Introduction
Hannon le Navigateur est une figure semi-légendaire de l'Antiquité, dont l'existence et l'exploit sont principalement connus grâce à un texte grec, le 'Périple d'Hannon', qui prétend être la traduction d'une inscription placée par Hannon lui-même dans le temple de Ba'al à Carthage. Ce document, bien que court et sujet à débat, offre un aperçu fascinant des ambitions maritimes et coloniales de Carthage, rivale de Rome et de la Grèce pour le contrôle de la Méditerranée occidentale. Son expédition représente une audacieuse tentative de repousser les limites du monde connu.
Description
Le Périple décrit une expédition composée de soixante navires à cinquante rames, transportant trente mille colons et provisions. La mission officielle était de fonder de nouvelles colonies le long de la côte atlantique du Maroc actuel. Hannon établit ainsi plusieurs comptoirs, dont Thymiatérion (près de l'actuelle Tanger), Karikon Teichos, Gytte, Akra, Melitta et Arambys. Au-delà de ces fondations, l'expédition poursuivit sa route vers le sud, pénétrant dans des régions de plus en plus inconnues et hostiles. Les descriptions deviennent alors plus étranges et merveilleuses, évoquant des terres brûlantes, des rivières de feu (peut-être des éruptions volcaniques ou des feux de brousse), et des rencontres avec des populations indigènes.
Histoire
La datation de l'expédition est incertaine, les historiens la situant généralement vers 500 av.

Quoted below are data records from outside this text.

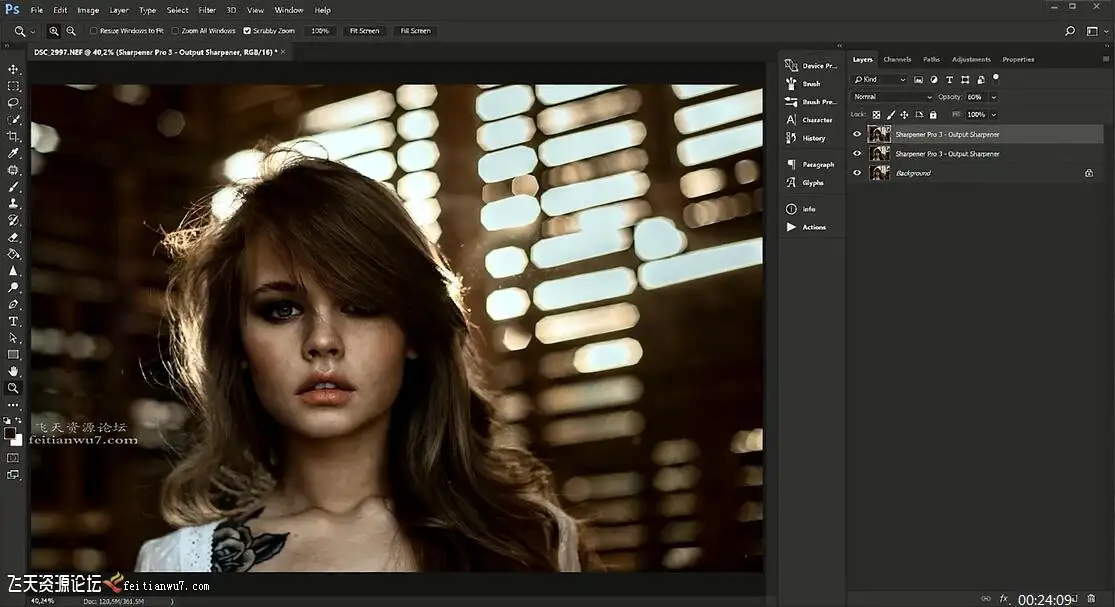
Task: Pick the Eyedropper tool
Action: [14, 153]
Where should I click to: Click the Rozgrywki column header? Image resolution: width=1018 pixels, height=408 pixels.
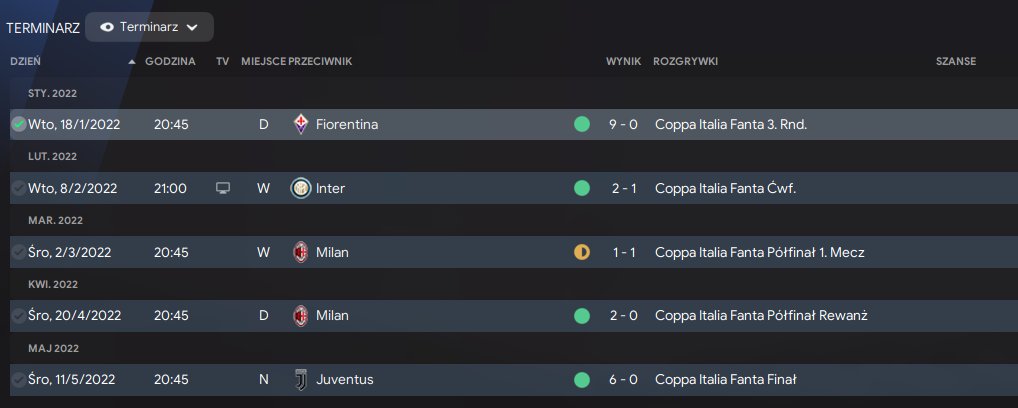click(x=685, y=61)
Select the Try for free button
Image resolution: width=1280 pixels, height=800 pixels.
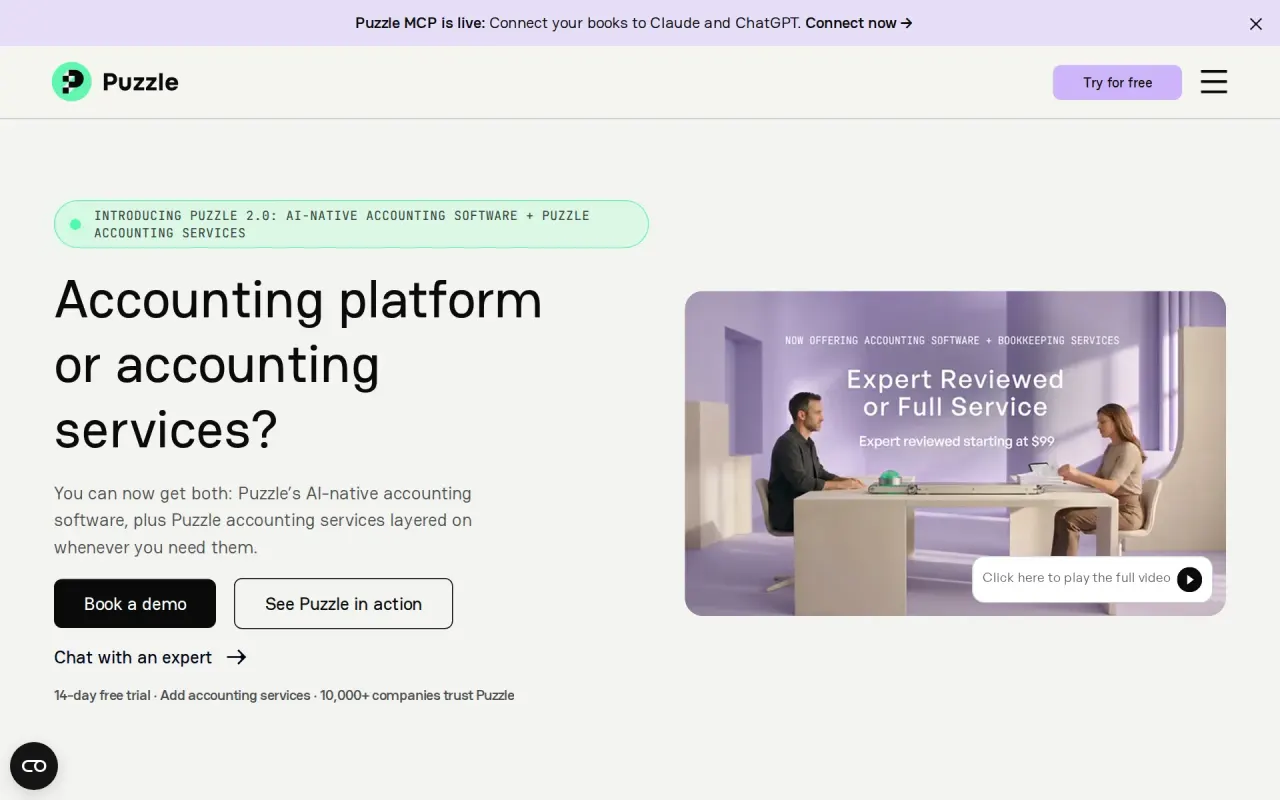pyautogui.click(x=1117, y=82)
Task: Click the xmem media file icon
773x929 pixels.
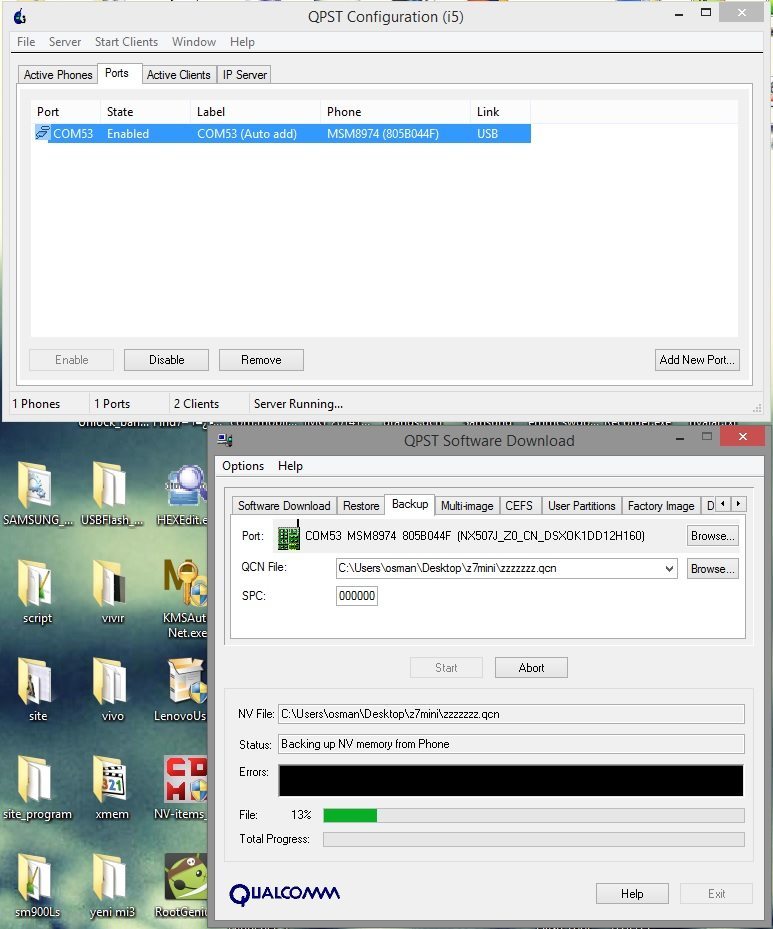Action: point(111,781)
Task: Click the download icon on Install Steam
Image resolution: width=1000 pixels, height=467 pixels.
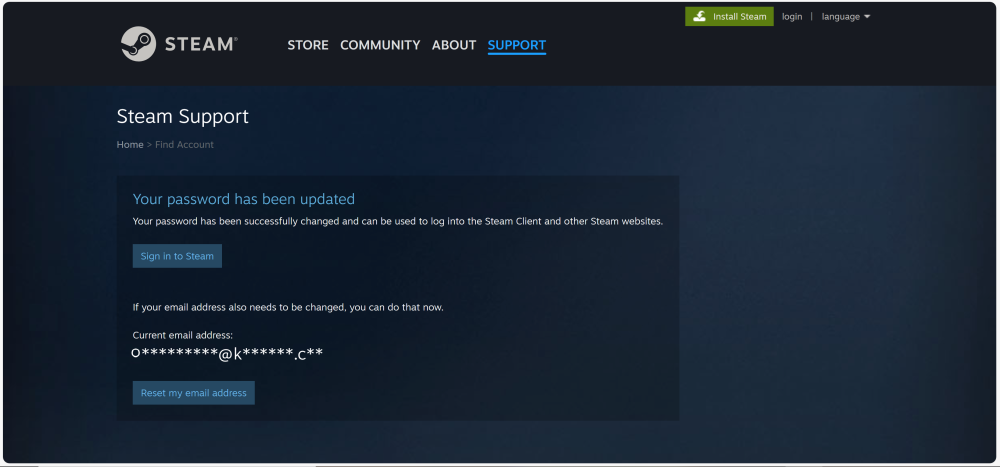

J.-C., sous la République carthaginoise. Carthage, alors à son apogée commerciale et militaire, cherchait à sécuriser ses routes commerciales et à trouver de nouvelles ressources, notamment l'or et les matières premières de l'Afrique occidentale. Le voyage d'Hannon s'inscrit dans cette politique d'expansion atlantique, parallèlement aux explorations menées par d'autres navigateurs comme Himilcon vers les côtes nord-européennes. Après avoir fondé sa dernière colonie sur l'île de Cerné (identifiée par certains à l'île de Herne, au large du Sahara occidental, ou à l'île de Mogador, au Maroc), Hannon poussa plus au sud, atteignant vraisemblablement les régions tropicales.
Caracteristiques
Le récit est marqué par des observations ethnographiques et naturalistes précieuses. Hannon décrit la rencontre avec les 'Ethiopiens' (terme grec désignant les peuples à la peau sombre) et les 'hommes sauvages' aux corps velus que les interprètes locaux nommaient 'Gorilles'. Ces créatures, probablement des grands singes (gorilles ou chimpanzés), attaquèrent l'expédition et furent capturées. Leur peau aurait été rapportée à Carthage. L'expédition atteignit également une grande montagne appelée 'le Char des Dieux', souvent identifiée au mont Cameroun, un volcan actif, ou au Kakoulima en Guinée. La description d'une 'terre de parfums' et d'un 'grand fleuve' (peut-être le Sénégal, la Gambie ou même le Niger) complète ce tableau d'une exploration poussée.
Importance
L'importance du périple d'Hannon est multiple. D'abord, il témoigne des capacités nautiques exceptionnelles des Carthaginois, capables de naviguer en haute mer et le long de côtes dangereuses. Ensuite, c'est un document géographique et ethnographique unique pour l'époque, décrivant pour la première fois la côte atlantique de l'Afrique au-delà du désert. Bien que le récit ait été considéré avec scepticisme dans l'Antiquité et plus tard, de nombreux éléments ont été corroborés par la géographie moderne. Enfin, il illustre la stratégie carthaginoise de création d'un réseau de comptoirs pour contrôler le commerce et l'accès aux richesses africaines. Son voyage a inspiré les explorateurs ultérieurs et reste un jalon dans l'histoire de la découverte du monde.